Certainly! Let's break down the given expression step-by-step:
Given:
[tex]\[ a = -3 \][/tex]
[tex]\[ b = -2 \][/tex]
We need to evaluate the expression:
[tex]\[ 4(2a - 1) + 3b + 11 \][/tex]
1. First, calculate the expression inside the parentheses:
[tex]\[ 2a - 1 \][/tex]
Substitute [tex]\( a = -3 \)[/tex]:
[tex]\[ 2(-3) - 1 = -6 - 1 = -7 \][/tex]
So the value of the expression [tex]\( 2a - 1 \)[/tex] is [tex]\(-7\)[/tex].

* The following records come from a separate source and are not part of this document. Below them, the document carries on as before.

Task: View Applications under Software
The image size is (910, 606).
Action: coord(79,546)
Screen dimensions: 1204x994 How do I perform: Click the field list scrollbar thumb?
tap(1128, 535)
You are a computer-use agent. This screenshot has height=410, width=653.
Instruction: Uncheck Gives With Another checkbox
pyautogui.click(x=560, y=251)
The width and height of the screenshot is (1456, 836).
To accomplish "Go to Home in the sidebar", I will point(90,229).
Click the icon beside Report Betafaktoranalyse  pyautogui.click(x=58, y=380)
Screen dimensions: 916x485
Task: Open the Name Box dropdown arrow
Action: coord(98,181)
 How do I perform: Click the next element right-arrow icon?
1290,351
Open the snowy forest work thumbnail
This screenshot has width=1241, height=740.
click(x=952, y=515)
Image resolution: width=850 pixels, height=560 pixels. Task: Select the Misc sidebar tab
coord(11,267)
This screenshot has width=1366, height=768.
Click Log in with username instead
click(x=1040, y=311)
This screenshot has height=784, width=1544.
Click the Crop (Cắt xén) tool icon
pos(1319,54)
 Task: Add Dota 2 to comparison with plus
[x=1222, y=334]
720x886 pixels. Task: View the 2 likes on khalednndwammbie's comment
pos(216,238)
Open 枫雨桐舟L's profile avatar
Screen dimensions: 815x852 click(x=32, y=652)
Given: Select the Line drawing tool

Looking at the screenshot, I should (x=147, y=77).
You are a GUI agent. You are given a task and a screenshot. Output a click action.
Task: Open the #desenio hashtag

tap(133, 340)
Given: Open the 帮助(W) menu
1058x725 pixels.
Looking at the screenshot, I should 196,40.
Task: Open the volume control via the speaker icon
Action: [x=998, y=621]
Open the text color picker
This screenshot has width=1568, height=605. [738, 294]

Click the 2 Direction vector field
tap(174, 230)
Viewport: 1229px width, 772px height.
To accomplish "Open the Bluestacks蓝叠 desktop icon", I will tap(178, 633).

2. Next, multiply this result by 4:
[tex]\[ 4(-7) = -28 \][/tex]
3. Now, calculate the product of 3 and [tex]\( b \)[/tex]:
[tex]\[ 3b \][/tex]
Substitute [tex]\( b = -2 \)[/tex]:
[tex]\[ 3(-2) = -6 \][/tex]
4. Finally, add the results from steps 2 and 3 and also add 11:
[tex]\[ -28 + (-6) + 11 \][/tex]
Step-by-step addition:
[tex]\[ -28 + (-6) = -34 \][/tex]
[tex]\[ -34 + 11 = -23 \][/tex]
Thus, the final result of the expression [tex]\( 4(2a - 1) + 3b + 11 \)[/tex] is [tex]\(-23\)[/tex].
Hence, the complete step-by-step calculations yield:
- Intermediate result for [tex]\( 2a - 1 \)[/tex] is [tex]\( -7 \)[/tex].
- Multiplying by 4, the intermediate result is [tex]\( -28 \)[/tex].
- The value of [tex]\( 3b \)[/tex] is [tex]\( -6 \)[/tex].
- The final result after adding [tex]\(-28\)[/tex], [tex]\(-6\)[/tex], and 11 is [tex]\(-23\)[/tex].